WHAT YOU HAVE TO DO
Since the copy must hold text only, transcribe the data below exactly and omit the images.

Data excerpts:
────────

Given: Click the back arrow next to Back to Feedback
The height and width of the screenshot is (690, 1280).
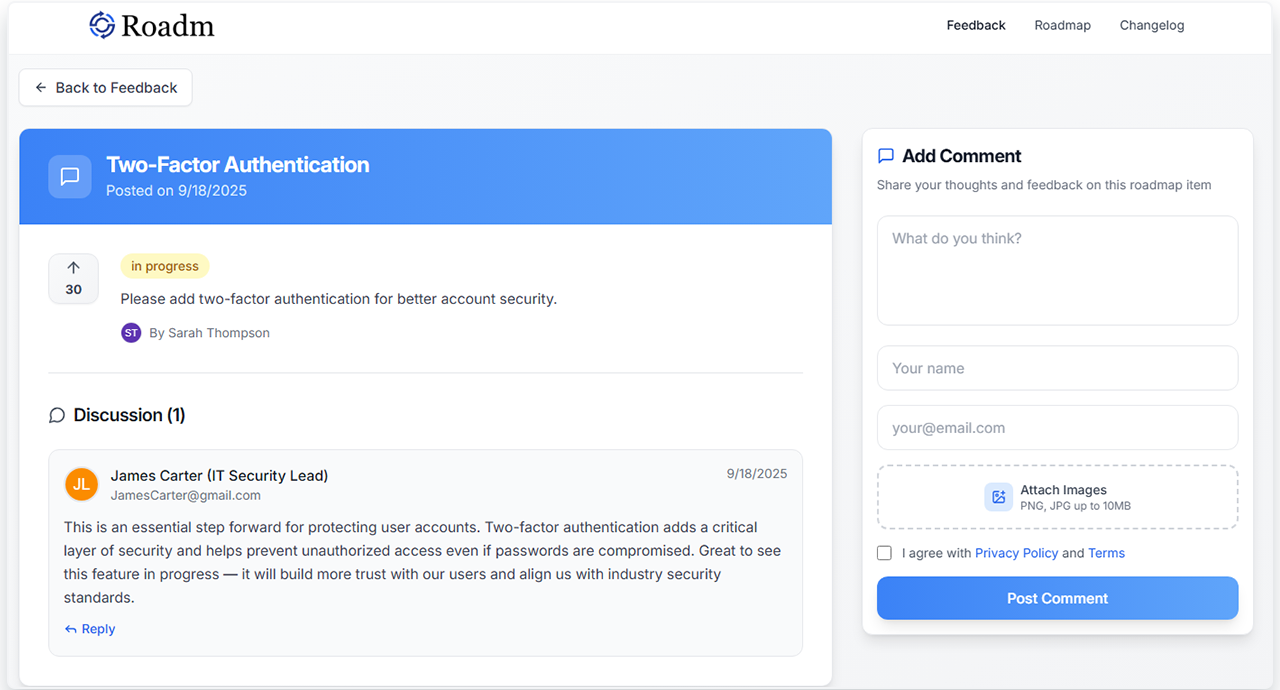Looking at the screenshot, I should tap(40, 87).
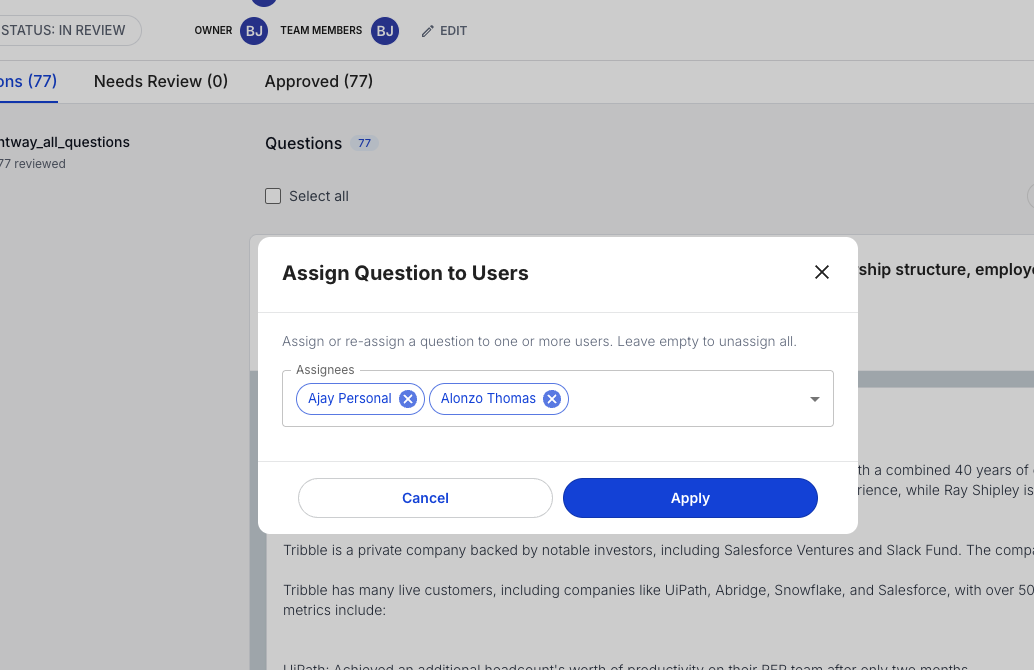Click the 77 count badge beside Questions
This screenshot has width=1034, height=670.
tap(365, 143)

────────

TASK OUTPUT
Given: Click the back arrow next to Back to Feedback
The height and width of the screenshot is (690, 1280).
Looking at the screenshot, I should tap(40, 87).
Click the 77 count badge beside Questions
This screenshot has width=1034, height=670.
tap(365, 143)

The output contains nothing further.